▶ Instructions to follow:
Repeat the records below exactly.

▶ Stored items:

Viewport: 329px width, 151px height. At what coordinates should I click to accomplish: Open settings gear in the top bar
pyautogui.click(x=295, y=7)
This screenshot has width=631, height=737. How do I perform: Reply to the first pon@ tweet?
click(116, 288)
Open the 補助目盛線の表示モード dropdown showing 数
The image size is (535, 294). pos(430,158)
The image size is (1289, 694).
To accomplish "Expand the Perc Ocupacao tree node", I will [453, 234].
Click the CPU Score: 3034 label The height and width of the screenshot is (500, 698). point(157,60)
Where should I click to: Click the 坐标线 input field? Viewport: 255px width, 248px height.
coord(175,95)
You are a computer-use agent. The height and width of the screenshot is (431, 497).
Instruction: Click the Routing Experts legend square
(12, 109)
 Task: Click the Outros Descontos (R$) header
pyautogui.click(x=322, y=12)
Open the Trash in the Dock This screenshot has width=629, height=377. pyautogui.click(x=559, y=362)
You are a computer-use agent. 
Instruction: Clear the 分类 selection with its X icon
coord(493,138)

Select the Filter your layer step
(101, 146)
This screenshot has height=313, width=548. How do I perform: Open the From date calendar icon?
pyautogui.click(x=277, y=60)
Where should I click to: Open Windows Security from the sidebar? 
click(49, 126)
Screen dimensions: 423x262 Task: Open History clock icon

▶ Solution:
Viewport: 329px width, 151px height. At what coordinates should I click to accomplish: Open settings gear in the top bar
pyautogui.click(x=295, y=7)
This screenshot has width=631, height=737. How do I perform: Reply to the first pon@ tweet?
click(116, 288)
Open the 補助目盛線の表示モード dropdown showing 数
The image size is (535, 294). pos(430,158)
The image size is (1289, 694).
To accomplish "Expand the Perc Ocupacao tree node", I will [453, 234].
Click the CPU Score: 3034 label The height and width of the screenshot is (500, 698). point(157,60)
Where should I click to: Click the 坐标线 input field? Viewport: 255px width, 248px height.
coord(175,95)
You are a computer-use agent. The height and width of the screenshot is (431, 497).
Instruction: Click the Routing Experts legend square
(12, 109)
 Task: Click the Outros Descontos (R$) header
pyautogui.click(x=322, y=12)
Open the Trash in the Dock This screenshot has width=629, height=377. pyautogui.click(x=559, y=362)
You are a computer-use agent. 
Instruction: Clear the 分类 selection with its X icon
coord(493,138)

Select the Filter your layer step
(101, 146)
This screenshot has height=313, width=548. How do I perform: Open the From date calendar icon?
pyautogui.click(x=277, y=60)
Where should I click to: Open Windows Security from the sidebar? 
click(49, 126)
Screen dimensions: 423x262 Task: Open History clock icon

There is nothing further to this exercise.